Sherry Millner

Light Work RelationshipArtist-in-Residence, 2011
Light Work PublicationsContact Sheet 167




Sherry Millner: Prosthetics of the Image  



            Sherry Millner’s works interrupt our habitual judgments concerning ideas of collage and nostalgia. The displacement of images has always been a characteristic of her work, but it is nowhere more unsettling than in her series of large-scale prints of torn and repositioned fragments of snapshots from everyday life. When figures appear, the body is fragmented, sometimes covered over or doubled, producing a complex play between a “represented” disappearance—a body occluded within the original photographic field—and the disappearance of a figure through absence (a tear) or accretion and overlay. This prosthetic relation between images reveals a sad incompleteability, as if within the patterns of tears and scars by which the final image-field is constructed, something has been forgotten, unaccounted for. Not that there is something missing that could have been captured, but rather that the basic ontological condition of photography as being unable to fully contain any representation, is what is revealed. Here the armature plays upon small, intimate matters, such as the differences in photo-finishing processes, knit together within the same surface. The mark of the hand, so apparent in Millner's earlier collage works, has been replaced by the tracery of the machine, for which memory, the hand, and the eye are already figured as prosthetics.

All of Millner’s images deal, in complicated, intertwined ways, with such notions of prosthesis and the boundaries of the body. In her series of digital prints of reworked postcards, we see—over a naturalized field of landscapes,or domesticated cityscapes—a picture interrupted by human figures covered in environmental suits, gas-masks or goggles, thematically cut off from the image-sites that they contaminate. They are bodies divided against themselves, doubly enveloped. Their foreignness cannot be subsumed into the image, either as nostalgia or appropriation or allegory. Without the irruption of these figures on the surface of the image, there is nothing there, and the task becomes an interpretative one. Once freed from a direct linkage to reference, the photographic fragment enters into a complex register of relations with other such fragments. This is the notion of the post-modern collage as an endlessly extending and renewable combinatory. The world, of which a photograph “captures” only the most minute impression, has passed away, irretrievably lost to the flow of time. But Millner’s images are not nostalgic, and if they call to mind the originary lost world, they also evoke the secondary order of the archive, the database of images which is relentlessly and probabalistically, malleable.
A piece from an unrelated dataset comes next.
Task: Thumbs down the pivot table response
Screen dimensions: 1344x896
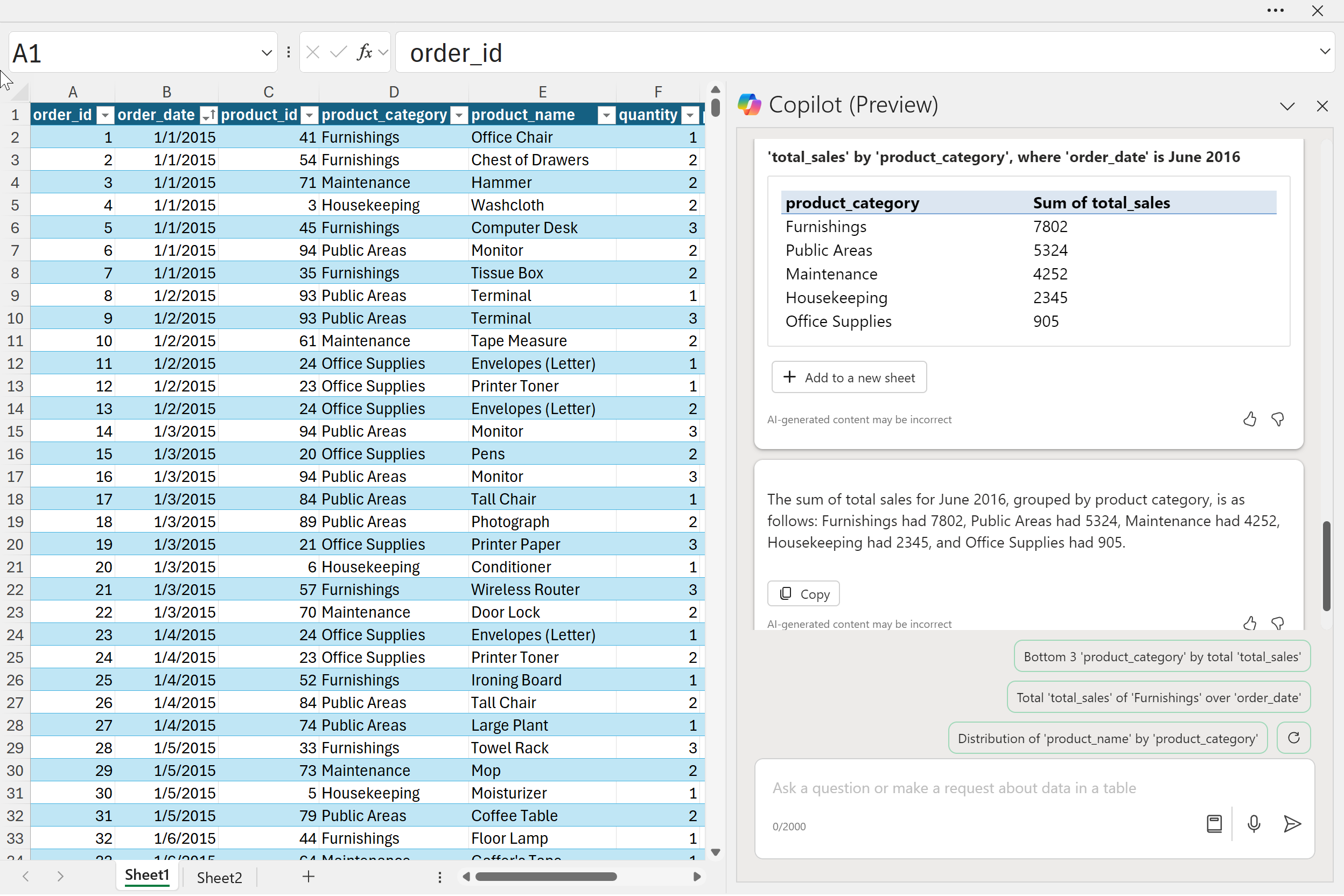Action: pyautogui.click(x=1278, y=420)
            Through the simple and profound gesture of literally tearing up photos—snapshots of family vacations and daily life— Sherry Millner reveals hidden complexities of photography as, in her hands, the photographic image is cast free, no longer domesticated and fixed within a conventional habitus. Shards of images combined in a collage-like compositional matrix resonate in a different rhetorical register, pluralizing reference (is the new image a tacit whole or a field of particles? Is it a configuration of the public sphere,or of the traces of private memory alone? Whose memories? Is it a narrative? How is it legible, how does one read such an image?). Here, one absence stands for another, marked by the tear.
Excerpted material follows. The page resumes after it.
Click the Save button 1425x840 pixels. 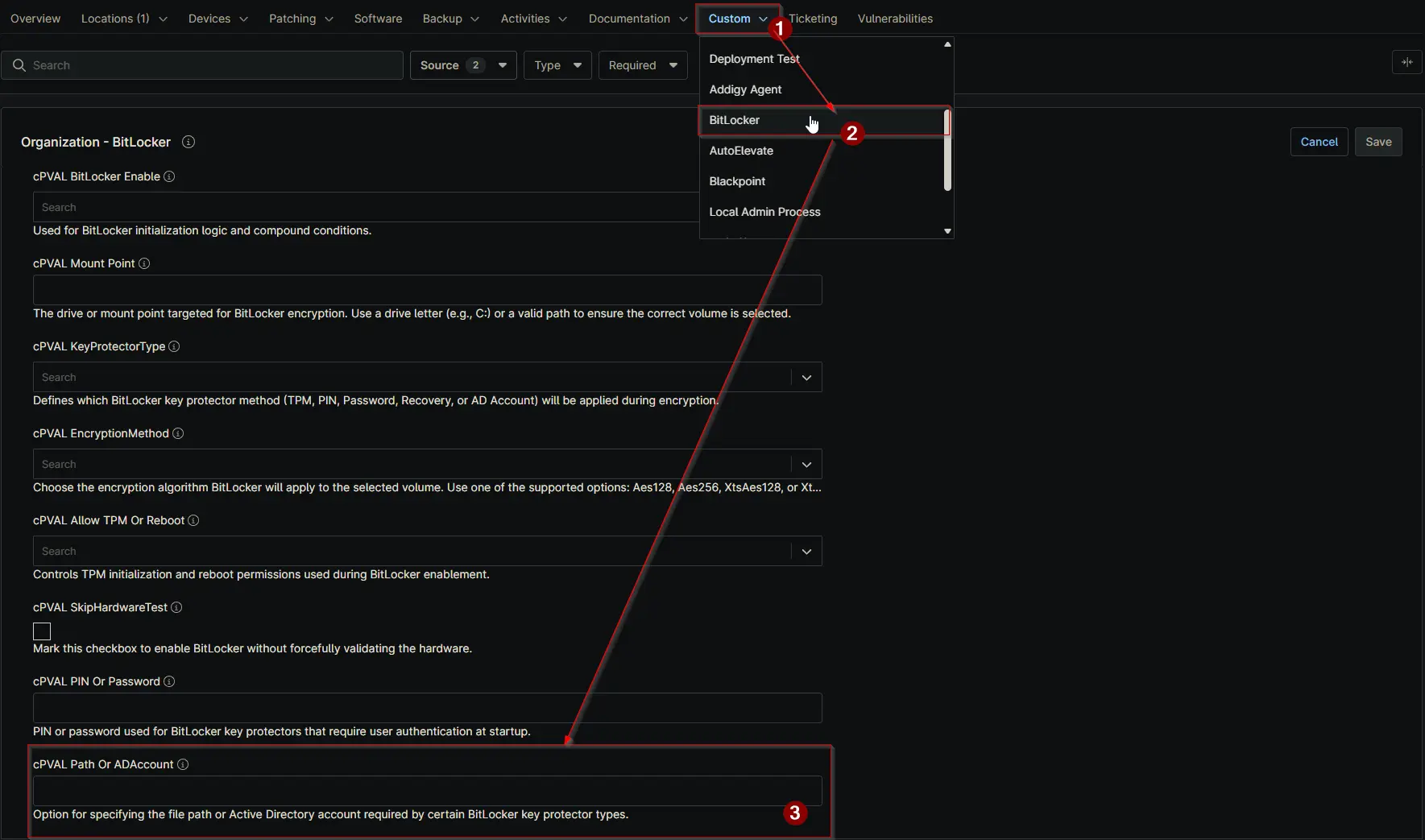[x=1378, y=142]
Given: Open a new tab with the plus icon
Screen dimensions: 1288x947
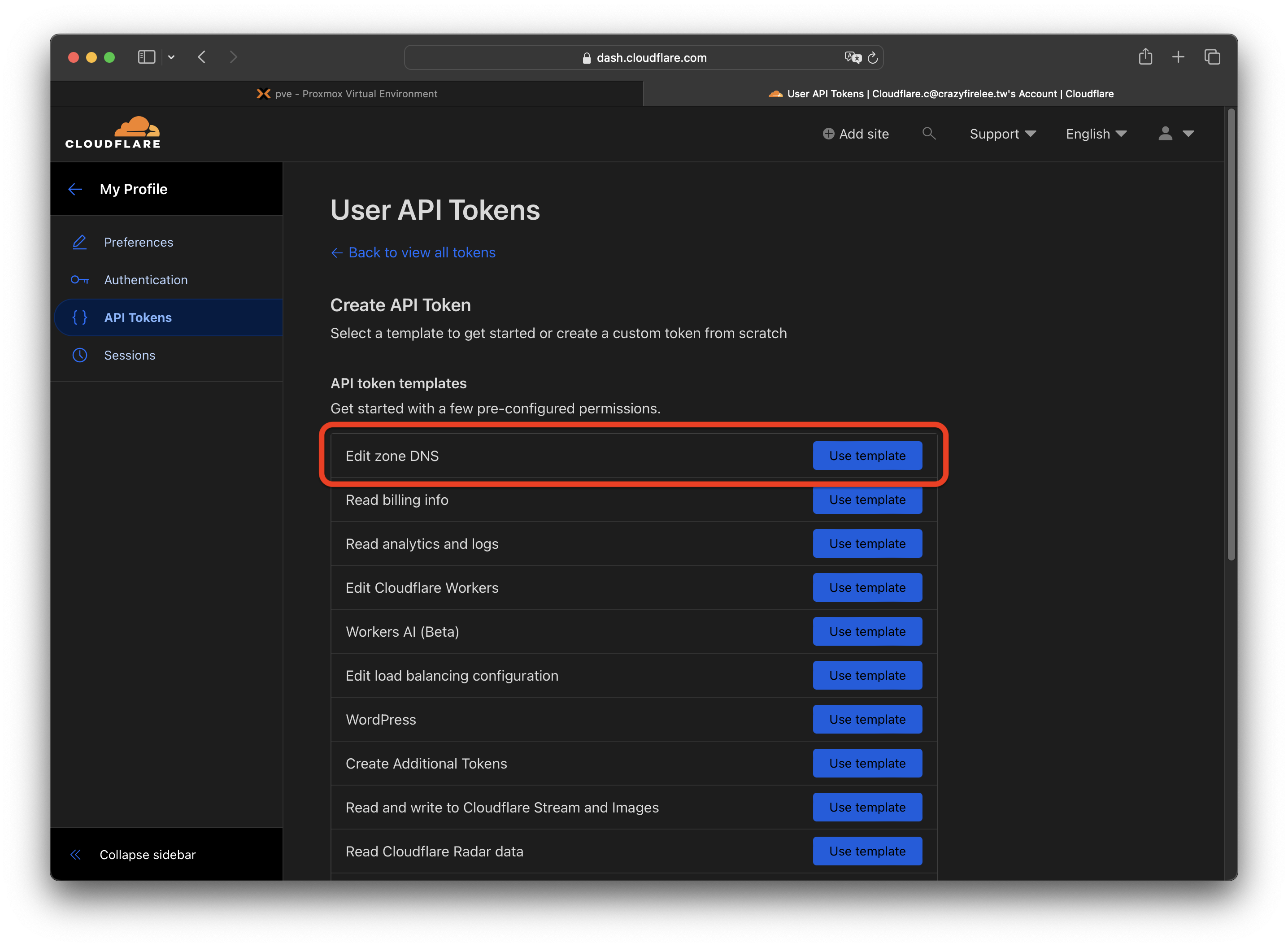Looking at the screenshot, I should [x=1178, y=57].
At a time when photography’s imaginary—its presuppositions of truth and verisimilitude—suffers an all-out assault of simulacra of all sorts, and questions of reference, verifiability, and persuasion circumscribe its duress, Millner’s works stand out brilliantly as a re-problematization of photography as a material artifact, and of the ordinarily hidden interstitial logic of images, whose temporality is edited, reproduced, and smoothed for consumption. Millner’s radical cuts and ablations and abrupt interpenetrations foreground the primordial condition of the photographic image as loss, and its persistence as a form of mourning. Remembrance and mourning, appropriate to the passage of time, are the most salient tropes in these works. Whether it is someone else’s memories, or one’s own, doesn’t matter. These images are autonomous fractures, prostheses forming a reflective index of our own mortality.


  1. 1. Consider the difference between finding a box of old photographs of people that you know, or that you are told that you are related to—aunts and uncles or grandparents that have passed away, versus finding—perhaps in anothercountry—a box of old photographs of people you cannot possibly have known,or had any sort of relation with. Yet they are readable, and certain orders of identification are routinely made. These are the sorts of uncanny dispositions  within the everyday that are revealed by Millner’s tactical collage/fragments. See also: Giorgio Agamben, Profanations, trans. Jeff Fort (New York: Zone Books) 2007, p.26: “The photograph is always more than an image: it is the site of a gap, a sublime breach between the the sensible and the intelligible, between copy and reality, between a memory and a hope.”




Thomas Zummer is an independent scholar and writer, artist, and curator. As an artist he has exhibited internationally since 1976, including at Exit Art, Thread Waxing Space, Frederieke Taylor Gallery, and the Wexner Center, as well as at MuKHA in Antwerp, and Drawing Room in London. He is faculty in philosophy at The European Graduate School and a professor in the Division of Graduate Studies at Rhode Island School of Design.